* What the exercise asks: In the data below, locate each line with the word "agent" and list it.

[[ Data supplied, beginning ]]

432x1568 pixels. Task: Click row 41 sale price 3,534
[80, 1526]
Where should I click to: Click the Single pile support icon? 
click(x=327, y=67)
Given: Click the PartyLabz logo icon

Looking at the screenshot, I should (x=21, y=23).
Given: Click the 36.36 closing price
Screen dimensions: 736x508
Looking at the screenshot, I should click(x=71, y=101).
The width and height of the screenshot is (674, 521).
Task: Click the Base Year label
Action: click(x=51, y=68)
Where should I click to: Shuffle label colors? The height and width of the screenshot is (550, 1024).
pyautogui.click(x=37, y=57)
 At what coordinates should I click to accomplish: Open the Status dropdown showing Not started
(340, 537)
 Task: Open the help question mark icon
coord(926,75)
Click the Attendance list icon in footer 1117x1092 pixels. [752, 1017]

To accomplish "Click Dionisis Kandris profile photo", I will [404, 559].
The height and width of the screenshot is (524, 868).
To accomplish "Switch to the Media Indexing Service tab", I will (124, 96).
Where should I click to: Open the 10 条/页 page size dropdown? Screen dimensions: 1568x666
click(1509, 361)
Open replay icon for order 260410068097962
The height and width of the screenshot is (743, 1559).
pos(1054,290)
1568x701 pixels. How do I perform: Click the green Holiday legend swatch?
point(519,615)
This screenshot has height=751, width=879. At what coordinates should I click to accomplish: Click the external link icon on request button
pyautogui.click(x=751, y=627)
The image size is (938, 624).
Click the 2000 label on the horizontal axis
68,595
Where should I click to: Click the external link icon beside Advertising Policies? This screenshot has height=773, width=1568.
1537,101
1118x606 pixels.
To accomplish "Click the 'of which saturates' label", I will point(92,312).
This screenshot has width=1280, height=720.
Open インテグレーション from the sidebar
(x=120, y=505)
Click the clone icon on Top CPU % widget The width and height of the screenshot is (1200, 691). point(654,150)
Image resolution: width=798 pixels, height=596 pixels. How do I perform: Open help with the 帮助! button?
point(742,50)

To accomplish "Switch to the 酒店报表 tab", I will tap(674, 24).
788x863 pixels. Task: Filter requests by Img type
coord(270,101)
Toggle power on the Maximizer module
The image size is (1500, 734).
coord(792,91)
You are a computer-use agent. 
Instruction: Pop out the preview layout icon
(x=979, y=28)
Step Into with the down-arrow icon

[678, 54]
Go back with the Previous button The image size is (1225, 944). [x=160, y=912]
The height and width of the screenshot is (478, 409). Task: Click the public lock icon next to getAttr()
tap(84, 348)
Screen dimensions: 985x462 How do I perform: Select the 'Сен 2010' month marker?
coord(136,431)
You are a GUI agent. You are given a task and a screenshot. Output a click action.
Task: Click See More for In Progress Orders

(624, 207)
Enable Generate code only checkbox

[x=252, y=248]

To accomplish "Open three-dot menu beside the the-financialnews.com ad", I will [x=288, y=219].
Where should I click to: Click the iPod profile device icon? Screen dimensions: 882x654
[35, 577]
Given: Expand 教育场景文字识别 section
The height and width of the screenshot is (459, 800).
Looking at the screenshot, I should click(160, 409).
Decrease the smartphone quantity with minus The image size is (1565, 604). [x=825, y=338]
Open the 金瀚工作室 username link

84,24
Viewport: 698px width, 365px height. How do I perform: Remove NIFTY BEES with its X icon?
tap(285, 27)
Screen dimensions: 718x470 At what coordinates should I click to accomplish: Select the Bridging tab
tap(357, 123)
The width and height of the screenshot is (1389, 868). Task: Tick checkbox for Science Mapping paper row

[[ Data supplied, end ]]

* Solution to this task:
You are a computer-use agent. 
You are a GUI agent. You are given a task and a screenshot. Output a click action.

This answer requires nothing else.